- Interactive map of Durham County Record Office
- 54°45′37″N 1°35′09″W﻿ / ﻿54.760253°N 1.585822°W
- Alternative name: Durham Record Office
- Location: Mount Oswald, Durham, England
- Type: Local Authority
- Established: 1962
- Affiliation: Durham County Council and Darlington Borough Council
- Period covered: 1538-2022
- Website: https://www.durhamrecordoffice.org.uk/

= Durham County Record Office =

The Durham County Record Office holds the archives for County Durham and the Borough of Darlington. The service is run by Durham County Council. The archives were held at County Hall, Durham until 2024 when the service moved to a new building which is part of The Story at Mount Oswald, South Road, Durham.

The archives were established with the building of Durham County Hall in 1962, and the service has also been known as Durham Record Office and County Durham Archives.
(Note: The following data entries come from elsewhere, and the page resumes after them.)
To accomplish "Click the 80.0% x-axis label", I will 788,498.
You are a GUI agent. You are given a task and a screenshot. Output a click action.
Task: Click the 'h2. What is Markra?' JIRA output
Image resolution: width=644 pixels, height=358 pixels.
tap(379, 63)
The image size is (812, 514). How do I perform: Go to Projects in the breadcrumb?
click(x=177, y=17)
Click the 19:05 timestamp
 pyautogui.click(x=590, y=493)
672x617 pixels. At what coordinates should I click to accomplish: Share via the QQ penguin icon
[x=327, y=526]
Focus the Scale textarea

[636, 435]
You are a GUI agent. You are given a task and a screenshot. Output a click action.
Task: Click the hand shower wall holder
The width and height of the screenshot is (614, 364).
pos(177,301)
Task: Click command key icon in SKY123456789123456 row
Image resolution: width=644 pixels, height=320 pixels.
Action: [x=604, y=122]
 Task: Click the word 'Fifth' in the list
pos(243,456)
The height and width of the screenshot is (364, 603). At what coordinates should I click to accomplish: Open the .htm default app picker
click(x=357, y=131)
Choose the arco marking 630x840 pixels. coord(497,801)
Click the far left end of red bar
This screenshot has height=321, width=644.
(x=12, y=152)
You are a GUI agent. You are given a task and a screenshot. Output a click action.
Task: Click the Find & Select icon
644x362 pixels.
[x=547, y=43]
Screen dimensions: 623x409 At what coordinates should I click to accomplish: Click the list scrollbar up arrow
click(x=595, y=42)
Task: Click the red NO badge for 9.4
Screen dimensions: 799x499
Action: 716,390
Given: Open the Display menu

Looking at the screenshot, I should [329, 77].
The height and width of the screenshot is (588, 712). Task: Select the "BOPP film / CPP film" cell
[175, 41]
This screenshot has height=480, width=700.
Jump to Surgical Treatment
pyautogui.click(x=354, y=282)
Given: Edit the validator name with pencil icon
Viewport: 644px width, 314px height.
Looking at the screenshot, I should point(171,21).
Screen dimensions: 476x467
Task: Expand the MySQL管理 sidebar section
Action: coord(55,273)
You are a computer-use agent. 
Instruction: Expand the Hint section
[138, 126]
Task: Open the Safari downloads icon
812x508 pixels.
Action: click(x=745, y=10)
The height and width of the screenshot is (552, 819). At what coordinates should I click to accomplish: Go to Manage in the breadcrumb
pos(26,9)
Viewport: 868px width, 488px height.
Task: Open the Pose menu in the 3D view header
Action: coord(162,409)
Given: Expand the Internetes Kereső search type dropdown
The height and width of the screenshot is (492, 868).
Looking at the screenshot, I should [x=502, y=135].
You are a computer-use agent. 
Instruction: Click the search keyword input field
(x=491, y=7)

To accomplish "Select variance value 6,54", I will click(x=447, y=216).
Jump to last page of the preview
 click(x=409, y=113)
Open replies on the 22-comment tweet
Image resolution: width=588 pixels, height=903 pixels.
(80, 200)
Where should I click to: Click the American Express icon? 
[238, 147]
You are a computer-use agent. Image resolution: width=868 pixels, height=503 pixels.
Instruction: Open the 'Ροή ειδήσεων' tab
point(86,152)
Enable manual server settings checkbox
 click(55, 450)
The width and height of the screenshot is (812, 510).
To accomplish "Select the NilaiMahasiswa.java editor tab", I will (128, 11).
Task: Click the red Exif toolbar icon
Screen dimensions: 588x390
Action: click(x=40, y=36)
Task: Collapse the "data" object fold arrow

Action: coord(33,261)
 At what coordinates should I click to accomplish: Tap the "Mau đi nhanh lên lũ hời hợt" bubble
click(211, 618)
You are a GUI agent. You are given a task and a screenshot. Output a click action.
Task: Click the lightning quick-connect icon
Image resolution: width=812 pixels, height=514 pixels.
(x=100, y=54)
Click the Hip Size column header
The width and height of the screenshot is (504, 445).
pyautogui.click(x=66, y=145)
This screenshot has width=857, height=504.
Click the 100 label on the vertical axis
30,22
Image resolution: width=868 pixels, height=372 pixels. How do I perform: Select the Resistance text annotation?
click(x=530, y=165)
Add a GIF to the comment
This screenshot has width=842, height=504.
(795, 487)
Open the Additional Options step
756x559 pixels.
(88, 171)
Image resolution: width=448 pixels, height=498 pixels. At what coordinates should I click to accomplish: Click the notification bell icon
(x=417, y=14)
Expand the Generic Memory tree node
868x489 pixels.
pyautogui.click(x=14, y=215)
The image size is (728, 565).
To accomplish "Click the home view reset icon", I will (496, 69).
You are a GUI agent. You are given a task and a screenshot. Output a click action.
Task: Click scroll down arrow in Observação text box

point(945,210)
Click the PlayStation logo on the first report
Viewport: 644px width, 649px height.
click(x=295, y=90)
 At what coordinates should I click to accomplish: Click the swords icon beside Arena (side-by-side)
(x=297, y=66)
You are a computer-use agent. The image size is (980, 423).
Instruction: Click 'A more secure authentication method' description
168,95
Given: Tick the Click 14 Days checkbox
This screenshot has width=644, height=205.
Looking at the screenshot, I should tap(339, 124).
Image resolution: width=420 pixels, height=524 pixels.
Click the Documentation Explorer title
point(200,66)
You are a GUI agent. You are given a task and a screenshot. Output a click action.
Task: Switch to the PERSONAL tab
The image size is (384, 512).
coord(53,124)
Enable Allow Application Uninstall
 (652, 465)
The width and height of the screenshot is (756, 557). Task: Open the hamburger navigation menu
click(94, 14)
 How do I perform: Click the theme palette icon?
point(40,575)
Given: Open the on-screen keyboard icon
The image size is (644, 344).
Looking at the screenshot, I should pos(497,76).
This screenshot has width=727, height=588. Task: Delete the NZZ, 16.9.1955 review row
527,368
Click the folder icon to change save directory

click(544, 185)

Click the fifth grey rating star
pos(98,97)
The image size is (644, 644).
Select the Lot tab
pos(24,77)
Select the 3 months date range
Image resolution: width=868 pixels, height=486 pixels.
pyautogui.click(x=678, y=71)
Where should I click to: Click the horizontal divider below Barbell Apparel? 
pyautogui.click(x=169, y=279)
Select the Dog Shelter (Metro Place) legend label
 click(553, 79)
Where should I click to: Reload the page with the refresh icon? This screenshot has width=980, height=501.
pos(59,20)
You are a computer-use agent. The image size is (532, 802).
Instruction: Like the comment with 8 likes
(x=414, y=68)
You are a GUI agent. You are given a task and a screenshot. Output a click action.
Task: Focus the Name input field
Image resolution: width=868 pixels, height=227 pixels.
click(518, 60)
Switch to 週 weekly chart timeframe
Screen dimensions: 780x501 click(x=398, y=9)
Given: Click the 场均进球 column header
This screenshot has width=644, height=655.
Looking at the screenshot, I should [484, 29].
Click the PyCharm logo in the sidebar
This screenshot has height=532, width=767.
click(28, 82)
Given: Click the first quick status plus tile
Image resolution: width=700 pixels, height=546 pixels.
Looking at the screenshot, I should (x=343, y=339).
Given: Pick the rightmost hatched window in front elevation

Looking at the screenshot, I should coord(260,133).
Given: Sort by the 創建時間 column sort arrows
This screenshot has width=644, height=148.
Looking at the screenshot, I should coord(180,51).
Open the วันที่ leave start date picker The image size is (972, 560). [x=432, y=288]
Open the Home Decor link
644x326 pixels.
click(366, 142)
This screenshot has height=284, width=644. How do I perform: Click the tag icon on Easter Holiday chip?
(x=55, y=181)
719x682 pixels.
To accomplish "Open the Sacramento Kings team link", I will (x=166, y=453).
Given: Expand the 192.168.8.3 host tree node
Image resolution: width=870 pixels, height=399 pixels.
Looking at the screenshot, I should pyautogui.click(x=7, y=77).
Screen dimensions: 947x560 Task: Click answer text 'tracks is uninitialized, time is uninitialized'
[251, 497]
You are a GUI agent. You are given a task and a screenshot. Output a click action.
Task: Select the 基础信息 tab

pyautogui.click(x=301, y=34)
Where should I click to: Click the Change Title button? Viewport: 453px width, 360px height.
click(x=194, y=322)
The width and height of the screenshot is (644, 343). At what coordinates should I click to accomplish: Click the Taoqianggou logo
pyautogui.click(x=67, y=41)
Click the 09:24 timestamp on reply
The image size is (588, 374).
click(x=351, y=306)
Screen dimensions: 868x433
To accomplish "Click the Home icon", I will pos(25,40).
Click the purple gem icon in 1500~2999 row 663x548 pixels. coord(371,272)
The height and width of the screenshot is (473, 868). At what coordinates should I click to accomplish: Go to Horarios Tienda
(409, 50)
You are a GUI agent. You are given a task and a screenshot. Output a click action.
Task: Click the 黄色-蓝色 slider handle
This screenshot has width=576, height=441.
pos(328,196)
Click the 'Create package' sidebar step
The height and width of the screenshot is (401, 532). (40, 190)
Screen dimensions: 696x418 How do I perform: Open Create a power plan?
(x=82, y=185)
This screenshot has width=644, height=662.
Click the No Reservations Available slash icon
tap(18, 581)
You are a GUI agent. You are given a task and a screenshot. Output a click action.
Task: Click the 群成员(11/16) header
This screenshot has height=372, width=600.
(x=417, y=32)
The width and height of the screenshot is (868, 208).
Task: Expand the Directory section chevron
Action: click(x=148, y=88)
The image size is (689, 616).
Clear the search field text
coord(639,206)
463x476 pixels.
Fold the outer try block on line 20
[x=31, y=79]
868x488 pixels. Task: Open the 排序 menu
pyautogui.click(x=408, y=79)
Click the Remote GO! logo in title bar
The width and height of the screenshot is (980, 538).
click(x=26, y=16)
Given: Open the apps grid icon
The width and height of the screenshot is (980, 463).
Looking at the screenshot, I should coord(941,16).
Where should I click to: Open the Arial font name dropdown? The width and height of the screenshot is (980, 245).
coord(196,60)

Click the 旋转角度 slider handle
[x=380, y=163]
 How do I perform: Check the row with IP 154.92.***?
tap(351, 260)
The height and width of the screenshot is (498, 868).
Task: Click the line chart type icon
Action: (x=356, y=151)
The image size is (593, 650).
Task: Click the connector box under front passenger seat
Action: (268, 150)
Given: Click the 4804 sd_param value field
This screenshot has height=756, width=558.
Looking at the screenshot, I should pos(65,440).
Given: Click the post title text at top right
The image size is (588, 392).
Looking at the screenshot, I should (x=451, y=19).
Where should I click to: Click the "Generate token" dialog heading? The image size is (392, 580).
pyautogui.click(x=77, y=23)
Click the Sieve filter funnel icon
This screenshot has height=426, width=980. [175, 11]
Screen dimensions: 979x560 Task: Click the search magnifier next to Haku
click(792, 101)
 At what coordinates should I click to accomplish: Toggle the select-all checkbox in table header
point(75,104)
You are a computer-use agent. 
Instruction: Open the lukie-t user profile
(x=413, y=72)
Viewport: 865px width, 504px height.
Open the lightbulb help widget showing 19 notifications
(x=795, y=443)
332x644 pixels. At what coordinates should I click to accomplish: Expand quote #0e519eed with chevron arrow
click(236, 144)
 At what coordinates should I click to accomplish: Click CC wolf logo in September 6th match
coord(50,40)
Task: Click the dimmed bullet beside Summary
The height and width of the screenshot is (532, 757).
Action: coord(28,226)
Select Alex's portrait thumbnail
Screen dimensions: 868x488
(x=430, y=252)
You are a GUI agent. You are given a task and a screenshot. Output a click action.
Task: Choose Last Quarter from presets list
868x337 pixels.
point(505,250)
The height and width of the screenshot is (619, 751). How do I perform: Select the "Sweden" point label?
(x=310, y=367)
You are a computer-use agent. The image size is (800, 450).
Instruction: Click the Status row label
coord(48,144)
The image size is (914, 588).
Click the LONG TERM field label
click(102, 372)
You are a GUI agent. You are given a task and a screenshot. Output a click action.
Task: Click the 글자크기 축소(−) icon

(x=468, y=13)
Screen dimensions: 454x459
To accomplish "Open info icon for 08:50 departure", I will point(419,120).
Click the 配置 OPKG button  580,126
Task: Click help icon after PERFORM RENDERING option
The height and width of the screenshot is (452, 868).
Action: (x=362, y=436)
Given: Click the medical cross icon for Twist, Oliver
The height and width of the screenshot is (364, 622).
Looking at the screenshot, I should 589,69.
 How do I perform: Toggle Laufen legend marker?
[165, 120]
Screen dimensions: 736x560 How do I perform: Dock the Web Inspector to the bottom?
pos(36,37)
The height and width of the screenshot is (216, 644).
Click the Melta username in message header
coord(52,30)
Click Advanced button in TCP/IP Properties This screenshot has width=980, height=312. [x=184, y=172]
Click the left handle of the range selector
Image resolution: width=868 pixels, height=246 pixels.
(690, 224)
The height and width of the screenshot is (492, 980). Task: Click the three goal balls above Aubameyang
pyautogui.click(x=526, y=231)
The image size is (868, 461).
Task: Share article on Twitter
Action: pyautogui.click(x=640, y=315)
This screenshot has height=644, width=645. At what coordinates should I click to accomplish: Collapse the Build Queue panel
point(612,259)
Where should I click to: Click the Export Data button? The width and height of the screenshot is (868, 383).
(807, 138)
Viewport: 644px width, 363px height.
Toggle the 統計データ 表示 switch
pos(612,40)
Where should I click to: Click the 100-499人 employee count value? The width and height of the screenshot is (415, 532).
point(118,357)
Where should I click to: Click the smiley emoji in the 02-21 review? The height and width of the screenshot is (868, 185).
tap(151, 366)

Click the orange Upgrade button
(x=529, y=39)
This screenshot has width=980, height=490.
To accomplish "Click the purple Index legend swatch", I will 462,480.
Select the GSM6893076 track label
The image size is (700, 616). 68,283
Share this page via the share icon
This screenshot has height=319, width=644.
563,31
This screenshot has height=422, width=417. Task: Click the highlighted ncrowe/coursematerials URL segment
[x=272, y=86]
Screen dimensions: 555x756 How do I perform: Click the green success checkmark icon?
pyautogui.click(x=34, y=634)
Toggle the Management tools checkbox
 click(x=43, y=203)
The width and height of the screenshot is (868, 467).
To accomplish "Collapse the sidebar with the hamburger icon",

Further details are in the national register of Archives: https://discovery.nationalarchives.gov.uk/details/a/A13530570

== Collection Policy ==
The Record Office is the approved local repository of The National Archives so holds official records relating to the County Durham area, potentially covering the pre-1974 county area plus those parts of the North Riding of Yorkshire incorporated into the 1974 county. Modern archives relevant to Sunderland, South Tyneside (South Shields and Jarrow) and Gateshead are held by the Tyne and Wear Archives, and archives relevant to Hartlepool and Stockton are held by the Teesside Archives.

== Access Policy ==
The archives are freely open to the public except for those records subject to statutory closures or data protection restrictions. Charges are made only for copies or for research services. Opening hours are found on the website.

== Major Collections ==
All archive holdings are described in an online catalogue database and, more broadly, in the National Archives' Discovery database.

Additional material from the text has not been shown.